DOCUMENT SEGMENT:
══════
TLDR
- NYM reported Sam Bankman-Fried discussed launching a new coin after prison with inmate David Bunevacz.
- Bunevacz said the comment may have been joking, while noting public interest remains uncertain there.
- SBF is reportedly taking Adderall daily while serving a 25-year sentence related to FTX fraud.
- The former FTX chief is said to be writing a serialized prison memoir titled Manfred.
- His June 8 pardon filing reportedly sent Polymarket’s listed probability to 14% after the news.
New details attributed to New York Magazine have drawn renewed attention to Sam Bankman-Fried’s life in prison, including a reported conversation about what he might do after release. The FTX founder, now 34, is serving a 25-year sentence after the collapse of the crypto exchange that once placed him among the sector’s most visible figures. The account says he told fellow inmate David Bunevacz that returning to large-scale business would require $50 million to $100 million in starting capital.
In that exchange, Bankman-Fried reportedly said he would “start my own coin” after leaving prison, adding that “everyone will flock to it.” Bunevacz later said the remark may have been a joke, while also noting that public reaction to any future project could not be known in advance. The reported comments place a possible SBF token at the center of renewed discussion around his post-prison ambitions.
The remarks arrive in a market environment where celebrity-linked and founder-linked tokens can draw fast attention, although past interest does not guarantee future demand. Bankman-Fried’s name remains closely tied to FTX, customer losses, and the legal proceedings that followed the exchange’s failure. Any future crypto venture connected to him would likely face close review from investors, regulators, and the broader digital asset industry.
Memoir and medical details add to prison portrait
The NYM account also says Bankman-Fried has been writing a serialized prison memoir titled Manfred while serving his sentence. The reported project offers a view of how he is spending his time in custody, although the available details do not indicate whether the work is intended for public release. The memoir detail adds a personal element to a case that has usually been covered through court filings, market losses, and executive testimony.
The magazine’s reporting says he takes Adderall daily in connection with clinical depression and ADHD. Those details place his prison routine within a broader account of health, writing, and conversations with other inmates. The information remains part of a reported profile rather than a legal filing, so it should be read as a media account of his current circumstances.
══════
LISTED RECORDS:

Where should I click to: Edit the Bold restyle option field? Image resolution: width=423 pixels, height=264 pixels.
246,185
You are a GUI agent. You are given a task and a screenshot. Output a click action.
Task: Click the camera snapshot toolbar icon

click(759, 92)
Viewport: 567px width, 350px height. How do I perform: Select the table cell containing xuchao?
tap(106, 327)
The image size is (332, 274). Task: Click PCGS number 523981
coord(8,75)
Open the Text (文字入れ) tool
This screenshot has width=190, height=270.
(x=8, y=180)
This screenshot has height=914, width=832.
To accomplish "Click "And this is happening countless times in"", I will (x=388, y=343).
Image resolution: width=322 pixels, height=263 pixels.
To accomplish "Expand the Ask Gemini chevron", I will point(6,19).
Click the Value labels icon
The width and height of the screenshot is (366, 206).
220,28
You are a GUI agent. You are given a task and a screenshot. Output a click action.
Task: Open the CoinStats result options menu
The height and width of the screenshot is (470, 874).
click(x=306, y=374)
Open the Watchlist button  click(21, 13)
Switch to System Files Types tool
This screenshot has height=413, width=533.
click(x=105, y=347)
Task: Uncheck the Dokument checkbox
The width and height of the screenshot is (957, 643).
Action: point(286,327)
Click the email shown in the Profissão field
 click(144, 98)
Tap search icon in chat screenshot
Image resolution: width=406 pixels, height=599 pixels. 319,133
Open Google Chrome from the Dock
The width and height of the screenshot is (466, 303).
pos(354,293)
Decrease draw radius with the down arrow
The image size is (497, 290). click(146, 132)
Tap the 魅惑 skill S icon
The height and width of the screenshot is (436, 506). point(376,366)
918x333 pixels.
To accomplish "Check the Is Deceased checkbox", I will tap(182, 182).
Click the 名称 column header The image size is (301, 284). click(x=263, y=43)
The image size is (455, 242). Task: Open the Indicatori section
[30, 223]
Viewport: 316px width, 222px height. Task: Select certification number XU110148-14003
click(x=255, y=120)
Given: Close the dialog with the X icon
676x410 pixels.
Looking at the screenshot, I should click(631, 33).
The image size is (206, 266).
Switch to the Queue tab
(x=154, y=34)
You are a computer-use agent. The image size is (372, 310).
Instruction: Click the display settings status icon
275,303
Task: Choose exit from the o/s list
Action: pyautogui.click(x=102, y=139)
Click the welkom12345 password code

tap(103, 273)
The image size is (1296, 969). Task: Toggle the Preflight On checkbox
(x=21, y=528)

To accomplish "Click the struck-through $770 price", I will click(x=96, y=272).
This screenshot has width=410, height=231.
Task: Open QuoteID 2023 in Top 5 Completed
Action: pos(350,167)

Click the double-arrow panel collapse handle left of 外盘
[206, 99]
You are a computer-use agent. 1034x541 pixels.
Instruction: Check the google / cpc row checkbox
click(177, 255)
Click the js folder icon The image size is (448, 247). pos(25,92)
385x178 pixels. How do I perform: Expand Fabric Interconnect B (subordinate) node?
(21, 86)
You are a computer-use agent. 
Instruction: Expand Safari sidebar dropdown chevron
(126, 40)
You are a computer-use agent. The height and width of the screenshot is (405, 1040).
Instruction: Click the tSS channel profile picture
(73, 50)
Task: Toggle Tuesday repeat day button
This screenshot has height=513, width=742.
══════
WORK INSTRUCTION 1: According to the Bankman-Fried article, who would likely closely review any future crypto venture connected to him? List all of them.
WORK INSTRUCTION 2: Copy the Bankman-Fried article word for word from "- His June 8" to "in starting capital.".
WORK INSTRUCTION 3: Write the next part of the Bankman-Fried article, continuing after its final sentence.
The listing above comes from a separate source and is unrelated to the Bankman-Fried article.

ANSWER BOX 1: Investors, regulators, and the broader digital asset industry.

ANSWER BOX 2:
- His June 8 pardon filing reportedly sent Polymarket’s listed probability to 14% after the news.
New details attributed to New York Magazine have drawn renewed attention to Sam Bankman-Fried’s life in prison, including a reported conversation about what he might do after release. The FTX founder, now 34, is serving a 25-year sentence after the collapse of the crypto exchange that once placed him among the sector’s most visible figures. The account says he told fellow inmate David Bunevacz that returning to large-scale business would require $50 million to $100 million in starting capital.

ANSWER BOX 3:
Bankman-Fried’s prison life has remained a subject of public interest because FTX was one of the largest crypto business failures. His reported writings and conversations are being examined against the background of his earlier public image as a founder, political donor, and trading executive. The new account does not change his sentence, but it adds current detail to how he is describing his future from custody.
Pardon bid fuels market betting and public reaction
Bankman-Fried formally submitted a presidential pardon application to the Trump administration on June 8, according to the information in the report. After that news emerged, the listed probability of a pardon on Polymarket doubled to 14%, showing that traders on the prediction platform reacted quickly to the filing. A market price on such a platform reflects trading activity and does not indicate an official assessment by the White House or the courts.
The pardon request adds another strand to the public debate around Bankman-Fried’s case, which continues to attract attention from the crypto sector and legal observers. A presidential pardon would be a political and legal decision handled through federal channels, not through prediction markets or public discussion. No grant of clemency is described in the report, and the 25-year prison sentence remains the operative outcome.
The New York Magazine account connects three parts of Bankman-Fried’s current story: prison routine, a possible future token, and a formal request for presidential clemency. The reported statement about launching a coin after prison is drawing attention because it comes from the founder of an exchange whose failure changed the regulatory debate around crypto. For now, the reported SBF token plan remains a prison conversation, while the pardon filing remains unresolved.